Assessment of pharmacokinetics of intravenous levosimendan after a single bolus application of 2 mg levosimendan revealed a plasma concentration of 0.3 μg/ml in healthy male volunteers [14]. To achieve sufficient tissue levels to provoke a reaction, in our study muscle bundles of MHS and MHN pigs were incubated with incremental concentrations of levosimendan starting from 0.0625 μg/ml up to 50 μg/ml. A 3 min interval of exposure to each investigated levosimendan concentration was predefined, similar to the protocol for IVCT issued by the European MH Group [9].

To our surprise, muscle bundles of MHS pigs developed significantly stronger contractures at levosimendan levels of 50 μg/ml while twitch amplitude decreased significantly compared to MHN. This pathological contracture might be explained by a moderate increase of intracellular calcium levels caused by phosphodiesterase (PDE) inhibition as previously observed after exposure to supra-therapeutic levosimendan concentrations. The effects of levosimendan as selective PDE-III inhibitor outweighed the calcium sensitizing effects at higher concentrations [15]. However, these effects seem irrelevant within the limits of recommended therapeutic plasma levels [16]. Based on these findings our observations are in line with previous studies indicating that pharmacological inhibition of PDE-III by enoximone leads to contracture development in muscle bundles of MHS but not of MHN pigs in-vitro [17].

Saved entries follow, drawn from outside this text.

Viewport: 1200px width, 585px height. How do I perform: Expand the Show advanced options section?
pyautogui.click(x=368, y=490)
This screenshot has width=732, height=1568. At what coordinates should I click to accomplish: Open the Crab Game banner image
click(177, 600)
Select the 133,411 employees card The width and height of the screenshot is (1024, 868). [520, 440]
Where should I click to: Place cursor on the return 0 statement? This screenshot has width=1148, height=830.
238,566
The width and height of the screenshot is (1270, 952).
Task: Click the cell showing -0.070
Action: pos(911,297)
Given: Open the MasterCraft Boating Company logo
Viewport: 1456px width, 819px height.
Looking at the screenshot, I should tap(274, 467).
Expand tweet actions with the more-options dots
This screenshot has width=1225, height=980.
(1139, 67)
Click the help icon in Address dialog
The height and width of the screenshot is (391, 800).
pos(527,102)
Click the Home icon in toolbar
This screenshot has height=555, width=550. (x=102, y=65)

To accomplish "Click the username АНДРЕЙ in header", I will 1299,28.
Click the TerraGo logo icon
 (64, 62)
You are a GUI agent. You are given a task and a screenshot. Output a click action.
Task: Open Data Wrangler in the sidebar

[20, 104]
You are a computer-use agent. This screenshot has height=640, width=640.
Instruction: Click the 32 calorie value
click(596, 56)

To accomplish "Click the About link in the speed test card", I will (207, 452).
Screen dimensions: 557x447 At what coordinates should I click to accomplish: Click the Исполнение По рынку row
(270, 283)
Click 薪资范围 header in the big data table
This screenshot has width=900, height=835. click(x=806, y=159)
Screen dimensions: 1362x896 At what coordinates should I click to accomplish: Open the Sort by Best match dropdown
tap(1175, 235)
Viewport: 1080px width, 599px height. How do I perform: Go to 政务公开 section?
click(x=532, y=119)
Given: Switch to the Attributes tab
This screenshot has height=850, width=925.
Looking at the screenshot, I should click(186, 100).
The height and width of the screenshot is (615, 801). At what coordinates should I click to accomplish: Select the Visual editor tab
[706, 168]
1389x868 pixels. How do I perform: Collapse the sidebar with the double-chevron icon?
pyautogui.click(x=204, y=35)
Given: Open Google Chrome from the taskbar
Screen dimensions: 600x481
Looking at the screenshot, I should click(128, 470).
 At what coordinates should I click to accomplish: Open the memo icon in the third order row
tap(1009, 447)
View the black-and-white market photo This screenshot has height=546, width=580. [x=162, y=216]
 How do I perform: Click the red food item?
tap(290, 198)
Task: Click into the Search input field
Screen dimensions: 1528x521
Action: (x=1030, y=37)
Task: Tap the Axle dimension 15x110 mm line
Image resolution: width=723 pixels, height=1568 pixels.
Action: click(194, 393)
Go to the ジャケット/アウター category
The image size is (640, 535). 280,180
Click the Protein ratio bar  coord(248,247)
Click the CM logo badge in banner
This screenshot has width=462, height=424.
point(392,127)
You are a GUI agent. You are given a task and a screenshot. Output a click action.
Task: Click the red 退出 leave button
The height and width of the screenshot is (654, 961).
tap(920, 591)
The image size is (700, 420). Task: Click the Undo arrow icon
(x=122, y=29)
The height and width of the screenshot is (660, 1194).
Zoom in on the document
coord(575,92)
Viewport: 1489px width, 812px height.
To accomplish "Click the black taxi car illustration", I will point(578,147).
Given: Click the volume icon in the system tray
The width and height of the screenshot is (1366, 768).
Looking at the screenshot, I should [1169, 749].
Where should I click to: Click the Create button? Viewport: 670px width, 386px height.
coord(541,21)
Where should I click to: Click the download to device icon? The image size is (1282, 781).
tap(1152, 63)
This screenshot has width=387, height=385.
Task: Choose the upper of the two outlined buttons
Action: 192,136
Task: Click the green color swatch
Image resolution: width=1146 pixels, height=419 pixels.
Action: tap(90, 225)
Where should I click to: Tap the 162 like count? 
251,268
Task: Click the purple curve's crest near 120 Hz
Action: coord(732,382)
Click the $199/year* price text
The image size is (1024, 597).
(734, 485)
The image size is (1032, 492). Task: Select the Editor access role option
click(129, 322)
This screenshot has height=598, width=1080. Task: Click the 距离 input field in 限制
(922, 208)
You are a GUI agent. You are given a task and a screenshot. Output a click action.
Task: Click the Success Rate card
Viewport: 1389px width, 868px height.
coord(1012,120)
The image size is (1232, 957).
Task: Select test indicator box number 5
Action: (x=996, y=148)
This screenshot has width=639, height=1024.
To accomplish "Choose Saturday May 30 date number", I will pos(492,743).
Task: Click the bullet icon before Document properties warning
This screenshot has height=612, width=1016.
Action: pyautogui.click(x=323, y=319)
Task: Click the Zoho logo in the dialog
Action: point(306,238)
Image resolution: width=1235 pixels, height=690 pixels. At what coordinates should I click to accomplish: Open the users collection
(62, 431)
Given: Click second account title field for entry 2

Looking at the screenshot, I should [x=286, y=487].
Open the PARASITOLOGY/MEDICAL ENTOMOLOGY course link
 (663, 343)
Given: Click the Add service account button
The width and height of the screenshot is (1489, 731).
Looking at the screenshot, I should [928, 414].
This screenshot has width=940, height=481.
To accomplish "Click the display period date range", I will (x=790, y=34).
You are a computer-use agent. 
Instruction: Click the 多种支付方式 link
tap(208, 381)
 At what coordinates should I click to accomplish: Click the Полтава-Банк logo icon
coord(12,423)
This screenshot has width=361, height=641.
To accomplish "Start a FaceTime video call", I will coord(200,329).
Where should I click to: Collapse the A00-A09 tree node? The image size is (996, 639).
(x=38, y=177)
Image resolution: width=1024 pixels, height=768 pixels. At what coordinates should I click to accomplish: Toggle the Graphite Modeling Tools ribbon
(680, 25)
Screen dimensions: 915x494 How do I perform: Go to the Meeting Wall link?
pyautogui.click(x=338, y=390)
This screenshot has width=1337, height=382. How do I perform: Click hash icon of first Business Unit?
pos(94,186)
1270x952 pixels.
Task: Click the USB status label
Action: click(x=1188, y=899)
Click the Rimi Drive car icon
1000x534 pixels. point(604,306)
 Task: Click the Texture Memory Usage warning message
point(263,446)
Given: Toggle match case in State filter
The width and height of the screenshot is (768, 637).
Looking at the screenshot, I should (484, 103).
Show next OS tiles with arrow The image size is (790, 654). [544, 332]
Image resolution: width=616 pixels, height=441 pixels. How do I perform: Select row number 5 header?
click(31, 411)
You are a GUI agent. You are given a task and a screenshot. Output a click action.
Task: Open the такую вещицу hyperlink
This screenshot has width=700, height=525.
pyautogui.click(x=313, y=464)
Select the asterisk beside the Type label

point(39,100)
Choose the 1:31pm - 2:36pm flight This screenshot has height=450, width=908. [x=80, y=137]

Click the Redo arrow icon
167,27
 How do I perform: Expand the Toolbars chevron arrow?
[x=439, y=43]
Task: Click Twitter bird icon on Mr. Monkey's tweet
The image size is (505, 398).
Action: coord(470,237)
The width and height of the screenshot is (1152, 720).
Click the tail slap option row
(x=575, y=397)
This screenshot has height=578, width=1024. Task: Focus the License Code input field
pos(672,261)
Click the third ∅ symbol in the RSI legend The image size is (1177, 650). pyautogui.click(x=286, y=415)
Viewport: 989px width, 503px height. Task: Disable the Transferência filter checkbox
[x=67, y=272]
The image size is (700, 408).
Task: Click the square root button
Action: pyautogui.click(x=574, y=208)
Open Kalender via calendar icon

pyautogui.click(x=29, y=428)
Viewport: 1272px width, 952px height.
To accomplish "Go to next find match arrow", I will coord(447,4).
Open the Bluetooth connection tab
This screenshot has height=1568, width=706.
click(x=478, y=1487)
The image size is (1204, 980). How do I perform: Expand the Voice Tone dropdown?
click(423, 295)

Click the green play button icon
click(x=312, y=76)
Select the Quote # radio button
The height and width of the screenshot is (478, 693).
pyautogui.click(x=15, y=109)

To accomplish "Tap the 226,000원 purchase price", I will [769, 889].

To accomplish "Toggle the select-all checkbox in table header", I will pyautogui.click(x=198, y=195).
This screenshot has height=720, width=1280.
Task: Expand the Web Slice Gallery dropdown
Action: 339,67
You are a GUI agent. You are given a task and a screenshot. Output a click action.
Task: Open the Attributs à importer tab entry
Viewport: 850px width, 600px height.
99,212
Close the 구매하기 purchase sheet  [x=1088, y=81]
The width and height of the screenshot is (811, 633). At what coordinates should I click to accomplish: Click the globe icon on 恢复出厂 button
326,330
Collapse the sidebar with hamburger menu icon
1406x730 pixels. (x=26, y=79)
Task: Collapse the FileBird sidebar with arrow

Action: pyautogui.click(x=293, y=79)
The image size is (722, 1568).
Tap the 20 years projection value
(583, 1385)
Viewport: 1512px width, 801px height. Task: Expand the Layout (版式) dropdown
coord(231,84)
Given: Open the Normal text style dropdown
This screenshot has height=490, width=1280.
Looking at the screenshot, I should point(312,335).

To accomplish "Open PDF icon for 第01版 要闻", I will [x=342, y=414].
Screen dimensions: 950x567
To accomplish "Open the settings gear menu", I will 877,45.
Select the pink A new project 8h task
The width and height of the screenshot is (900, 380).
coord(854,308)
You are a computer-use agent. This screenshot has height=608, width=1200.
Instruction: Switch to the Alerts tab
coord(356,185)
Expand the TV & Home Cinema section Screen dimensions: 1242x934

Maximum individual contractures were significantly higher in MHS compared to MHN muscle. Both, contracture development and decrease of twitch force may reflect a progressive intracellular metabolic breakdown in MHS muscles, which might be further amplified by preexisting higher resting calcium levels in the skeletal muscle of MHS pigs [18]. In contrast, MHN muscles showed a significant rise of the twitch amplitude suggesting an increase in muscular force caused by levosimendan. However, the observed effects were only detected at concentrations, which exceeded the therapeutic plasma levels by at least 150 times.

Interestingly, in MHS pigs conformational changes of cardiac troponin C and its integration into cardiac myofibrils were reported after levosimendan, which might affect the calcium dependency of myocardial contractility in the course of an MH episode [19]. Whether similar reactions in skeletal muscle of MHS individuals affect intracellular calcium homeostasis and lead to muscular contractions remains unclear so far.

Conclusions

In conclusion, the results of our investigation demonstrate that levosimendan dose-dependently causes significant contractures in MHS but not in MHN muscle in-vitro. Necessary levosimendan concentrations to induce this effect highly exceeded therapeutic plasma levels. Based on these observations, it seems unlikely that levosimendan at clinically relevant doses provokes MH crisis and poses a risk to susceptible individuals.